# [Extrait fourni]
>>>
La porte de Saint-Jean à Provins.

La porte de Saint-Jean à Provins.


Les monumens de l'art s'effacent chaque jour du sol de la France, ceux surtout qui datent de l'ère romaine et des commencemens du moyen âge. La France est riche en beaux monumens du style gothique; nous en avons comme joyaux, ces belles cathédrales qui toutes néanmoins ne remontent pas au-delà et 12e et 13e siècles. Les monumens les plus rares sont ceux qui datent de l'époque romaine ou des 8e et 9e siècles, époque carlovingienne. 
Dans cette catégorie, il faut placer la porte de Saint-Jean, à Provins; évidemment, les tours n'appartiennent pas au même style que la porte, et la porte elle-même est de plusieurs âges: les piliers du bas, gros et massifs se rattachent à l'époque romaine, tandis que le sommet est d'un temps relativement moderne. Les tours sont de la mauvaise époque du moyen-âge, quand il ne s'était pas encore détaché des lourdes formes gauloises, c'est à dire des 10e et 11e siècles, dont on peut trouver un modèle dans la tour carrée de l'abbaye de Saint-Germain-des-Près, et dans les tours crénelées de l'abbaye de Saint-Victor, à Marseille.
<<<
# [Données fournies]
>>>
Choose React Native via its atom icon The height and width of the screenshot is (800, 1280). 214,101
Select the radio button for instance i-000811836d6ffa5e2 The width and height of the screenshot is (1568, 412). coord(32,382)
<<<
# [Série d'exercices]
1) Répondez aux questions suivantes d'après l'extrait sur la porte de Saint-Jean à Provins.
(a) Quels monuments l'extrait présente-t-il comme les plus rares ?
(b) À quelle époque se rattachent les piliers du bas de la porte ?
(c) Quel édifice de Marseille est cité comme modèle du style des tours ?
2) D'après l'extrait sur la porte de Saint-Jean, pourquoi les tours sont-elles rattachées à « la mauvaise époque du moyen-âge » ? Répondez en une à trois phrases.
3) Poursuivez le texte sur la porte de Saint-Jean à Provins à partir de sa dernière phrase.

# [Réponses]
1)
(a) Ceux qui datent de l'époque romaine ou des 8e et 9e siècles, époque carlovingienne.
(b) À l'époque romaine.
(c) Les tours crénelées de l'abbaye de Saint-Victor.

2) Les tours datent des 10e et 11e siècles. À cette époque, le moyen âge ne s'était pas encore détaché des lourdes formes gauloises.

3)
Provins est une des vieilles villes de France, de fondation romaine; elle ne devint importante que sous la seconde race; un capitulaire de Charlemagne en parle. Provins est la capitale de la Brie; elle fut réunie au comté de Champagne, et devint la résidence de ces nobles comtes qui, sous le nom héréditaire de Thibaut, furent tour à tour braves chevaliers, poètes spirituels, fondateurs de villes, de foires et de monastères. Qui ne connaissait au moyen-âge les foires de Provins en Champagne, où se rendaient, de toutes les parties de la France, les juifs, les commerçans qui venaient vendre ou échanger les produits du sol ou de la grossière industrie? Plus d'une chanson des comtes Thibaut parle des foires de Provins; elles se tenaient dans la basse ville, en un lieu tout entouré de murailles; car il fallait défendre les marchands contre les pilleries et les brigandages des seigneurs féodaux.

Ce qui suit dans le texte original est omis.